Frage: Müssen wir befürchten, dass gerade das Nachahmer befeuert?
Antwort: Ich rechne nicht mit einer Welle von Trittbrettfahrern. Aber es kann Nachahmer geben, die mit der Angst der Menschen spielen. Man hat gesehen, dass manche einen Alarm ausgelöst und sich dann gefreut haben, wenn alle weglaufen. Aber bis jemand wirklich so eine Tat begeht, braucht es Vorbereitung, er muss etwa eine Waffe besorgen.
Frage: Wie können wir uns vor Taten wie in München schützen?
Antwort: Gegen so einen einsamen Wolf gibt es keinen wirksamen Schutz. Es macht keinen Sinn, in Schulen zu gehen und zu schauen: Wo ist ein gefährlicher Schüler - und ein tatsächlich Gefährlicher bleibt doch unerkannt. Wir sollten eher auf eine gute Sozialpädagogik setzen. Sich kümmern, Hilfe und Zuwendung - das macht Sinn.
Frage: In München ist die Angst eskaliert. Noch bei dem Terroralarm in der Silvesternacht blieben die Münchner überaus gelassen. Was hat sich verändert?
Antwort: Es sind dieses Mal wirklich Schüsse gefallen. Und in den letzten Wochen sind so viele schreckliche Dinge passiert. Nizza und Würzburg, aber auch Orlando und der Putschversuch in der Türkei: Es ist eine Kette von schlimmen Ereignissen, die sich in das Bewusstsein der Menschen eingeprägt haben. Sie vermischen sich in der Wahrnehmung der Menschen, auch wenn sie nichts miteinander zu tun haben.

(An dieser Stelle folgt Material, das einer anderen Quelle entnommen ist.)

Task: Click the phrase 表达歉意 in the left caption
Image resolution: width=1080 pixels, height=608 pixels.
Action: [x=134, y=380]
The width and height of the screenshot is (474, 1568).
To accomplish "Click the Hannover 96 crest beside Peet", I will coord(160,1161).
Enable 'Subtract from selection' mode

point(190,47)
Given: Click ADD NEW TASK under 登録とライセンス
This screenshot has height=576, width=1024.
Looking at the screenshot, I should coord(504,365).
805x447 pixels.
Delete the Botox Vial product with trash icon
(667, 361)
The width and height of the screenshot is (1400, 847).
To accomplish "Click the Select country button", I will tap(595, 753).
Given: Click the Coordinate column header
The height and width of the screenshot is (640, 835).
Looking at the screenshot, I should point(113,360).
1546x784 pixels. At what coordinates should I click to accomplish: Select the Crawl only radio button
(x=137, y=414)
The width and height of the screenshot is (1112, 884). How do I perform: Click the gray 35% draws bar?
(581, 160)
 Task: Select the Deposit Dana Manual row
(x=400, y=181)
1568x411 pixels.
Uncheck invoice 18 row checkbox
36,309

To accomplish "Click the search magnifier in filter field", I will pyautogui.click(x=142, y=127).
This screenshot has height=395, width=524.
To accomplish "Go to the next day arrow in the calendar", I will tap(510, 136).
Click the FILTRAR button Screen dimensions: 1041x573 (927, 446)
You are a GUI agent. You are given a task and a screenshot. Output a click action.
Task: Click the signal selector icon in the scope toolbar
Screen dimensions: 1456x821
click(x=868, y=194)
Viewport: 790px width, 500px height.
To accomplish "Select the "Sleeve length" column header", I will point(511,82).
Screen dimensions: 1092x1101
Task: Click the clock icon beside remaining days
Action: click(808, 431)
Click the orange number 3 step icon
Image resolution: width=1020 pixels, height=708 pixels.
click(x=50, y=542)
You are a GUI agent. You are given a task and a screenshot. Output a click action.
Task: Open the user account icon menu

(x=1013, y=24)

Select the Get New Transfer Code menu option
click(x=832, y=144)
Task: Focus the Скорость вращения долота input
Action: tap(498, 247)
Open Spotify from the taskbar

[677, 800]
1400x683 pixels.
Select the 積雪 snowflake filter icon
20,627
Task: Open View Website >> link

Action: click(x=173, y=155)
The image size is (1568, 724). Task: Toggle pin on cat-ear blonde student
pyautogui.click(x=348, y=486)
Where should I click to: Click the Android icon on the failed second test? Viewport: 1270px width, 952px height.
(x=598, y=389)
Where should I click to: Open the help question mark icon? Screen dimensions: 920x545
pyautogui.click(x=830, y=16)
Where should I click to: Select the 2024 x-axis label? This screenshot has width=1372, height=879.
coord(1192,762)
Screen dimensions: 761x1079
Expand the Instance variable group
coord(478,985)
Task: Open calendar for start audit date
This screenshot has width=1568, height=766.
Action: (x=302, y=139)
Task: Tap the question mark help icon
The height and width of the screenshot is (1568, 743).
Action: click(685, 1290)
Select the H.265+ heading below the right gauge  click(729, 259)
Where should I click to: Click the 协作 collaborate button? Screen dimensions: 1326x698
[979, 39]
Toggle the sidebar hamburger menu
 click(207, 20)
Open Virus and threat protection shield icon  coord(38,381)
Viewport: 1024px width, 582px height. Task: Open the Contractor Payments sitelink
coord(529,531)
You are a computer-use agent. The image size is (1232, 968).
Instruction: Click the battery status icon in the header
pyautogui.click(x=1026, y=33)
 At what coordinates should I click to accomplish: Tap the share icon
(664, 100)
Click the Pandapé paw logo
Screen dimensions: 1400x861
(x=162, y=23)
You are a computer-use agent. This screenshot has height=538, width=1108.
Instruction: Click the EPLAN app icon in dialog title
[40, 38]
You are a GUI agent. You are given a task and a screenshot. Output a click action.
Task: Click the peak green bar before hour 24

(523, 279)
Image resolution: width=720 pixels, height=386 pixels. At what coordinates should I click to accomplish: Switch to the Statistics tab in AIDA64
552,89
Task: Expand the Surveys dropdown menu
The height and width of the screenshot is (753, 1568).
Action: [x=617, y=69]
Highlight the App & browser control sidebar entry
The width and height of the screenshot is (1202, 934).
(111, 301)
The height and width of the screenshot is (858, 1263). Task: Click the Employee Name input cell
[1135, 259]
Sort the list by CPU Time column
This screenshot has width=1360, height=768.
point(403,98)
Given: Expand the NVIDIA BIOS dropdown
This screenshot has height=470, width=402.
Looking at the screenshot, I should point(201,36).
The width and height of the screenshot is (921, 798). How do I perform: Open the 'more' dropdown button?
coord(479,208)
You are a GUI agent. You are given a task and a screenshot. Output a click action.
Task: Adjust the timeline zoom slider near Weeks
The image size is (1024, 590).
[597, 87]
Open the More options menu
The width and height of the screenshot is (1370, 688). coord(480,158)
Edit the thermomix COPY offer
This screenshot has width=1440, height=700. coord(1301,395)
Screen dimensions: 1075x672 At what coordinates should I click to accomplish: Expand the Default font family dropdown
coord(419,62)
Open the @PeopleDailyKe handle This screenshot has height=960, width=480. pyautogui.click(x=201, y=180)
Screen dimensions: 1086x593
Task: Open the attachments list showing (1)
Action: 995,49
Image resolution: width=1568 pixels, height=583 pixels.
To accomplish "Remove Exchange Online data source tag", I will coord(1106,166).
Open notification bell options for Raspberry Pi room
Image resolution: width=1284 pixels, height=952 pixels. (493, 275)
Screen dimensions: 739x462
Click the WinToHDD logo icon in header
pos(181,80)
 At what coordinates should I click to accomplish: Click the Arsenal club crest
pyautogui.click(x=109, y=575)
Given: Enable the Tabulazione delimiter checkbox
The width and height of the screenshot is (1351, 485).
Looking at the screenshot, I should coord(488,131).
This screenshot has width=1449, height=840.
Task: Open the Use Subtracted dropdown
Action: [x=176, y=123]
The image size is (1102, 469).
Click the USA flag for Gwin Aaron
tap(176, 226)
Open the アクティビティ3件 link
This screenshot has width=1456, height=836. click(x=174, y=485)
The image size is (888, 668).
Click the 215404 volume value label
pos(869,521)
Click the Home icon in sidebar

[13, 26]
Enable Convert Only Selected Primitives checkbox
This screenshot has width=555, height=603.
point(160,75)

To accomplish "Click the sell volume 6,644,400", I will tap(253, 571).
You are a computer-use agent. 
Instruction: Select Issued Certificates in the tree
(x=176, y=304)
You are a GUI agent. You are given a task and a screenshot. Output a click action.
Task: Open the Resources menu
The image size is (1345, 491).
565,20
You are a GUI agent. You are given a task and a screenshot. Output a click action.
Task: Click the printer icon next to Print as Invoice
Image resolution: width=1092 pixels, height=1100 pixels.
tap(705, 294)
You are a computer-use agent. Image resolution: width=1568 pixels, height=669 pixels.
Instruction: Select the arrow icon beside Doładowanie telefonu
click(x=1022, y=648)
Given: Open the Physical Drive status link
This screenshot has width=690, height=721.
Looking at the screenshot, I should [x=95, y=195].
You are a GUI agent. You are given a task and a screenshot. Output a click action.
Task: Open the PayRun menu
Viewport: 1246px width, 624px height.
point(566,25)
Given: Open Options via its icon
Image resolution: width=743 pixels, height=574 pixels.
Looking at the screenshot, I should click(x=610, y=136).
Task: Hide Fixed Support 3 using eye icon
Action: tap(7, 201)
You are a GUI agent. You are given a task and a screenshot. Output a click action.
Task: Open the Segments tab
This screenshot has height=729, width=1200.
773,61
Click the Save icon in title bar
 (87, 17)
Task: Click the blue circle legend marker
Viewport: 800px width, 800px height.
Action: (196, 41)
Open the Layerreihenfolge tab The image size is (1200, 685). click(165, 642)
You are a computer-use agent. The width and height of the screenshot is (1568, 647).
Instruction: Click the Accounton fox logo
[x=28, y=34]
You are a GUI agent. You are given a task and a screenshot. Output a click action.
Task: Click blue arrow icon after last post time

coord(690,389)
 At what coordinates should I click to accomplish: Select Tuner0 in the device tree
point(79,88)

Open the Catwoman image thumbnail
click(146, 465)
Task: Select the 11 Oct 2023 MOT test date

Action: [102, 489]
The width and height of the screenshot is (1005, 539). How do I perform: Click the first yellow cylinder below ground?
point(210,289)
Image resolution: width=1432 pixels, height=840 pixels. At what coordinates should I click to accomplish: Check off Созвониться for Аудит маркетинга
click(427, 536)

Frage: Laufen wir auf eine Angstgesellschaft zu und was können wir dagegen tun?
Antwort: Was man tun kann, ist, sich bewusst machen, dass die Gefahr da ist, dass sie aber nicht sehr groß ist. Die Gefahr bei Unwettern oder einem Verkehrsunfall ist höher. Aber daran haben wir uns gewöhnt. Beispiel Verkehrsunfall: Wenn Sie je einen Unfall hatten, werden Sie die Unfallstelle danach nicht mehr so passieren wie früher. Sie ist mit negativer Energie besetzt, obwohl es mit ziemlicher Sicherheit gerade hier nicht wieder passieren wird.
Frage: Werden also Schnellrestaurants jetzt einen Umsatzeinbruch erleben?
Antwort: Interessante Frage. Ich könnte mir vorstellen, dass sie für eine gewisse Zeit eine Zurückhaltung von Kunden erleben. Es wäre nicht ungewöhnlich, wenn so etwas passiert.
ZUR PERSON: Professor Rudolf Egg (68) ist Psychologe und Kriminologe. Sein Schwerpunkt ist Kriminalpsychologie. Mehr als 15 Jahre leitete er die Kriminologische Zentralstelle des Bundes und der Länder in Wiesbaden. Auch im Ruhestand forscht er weiter.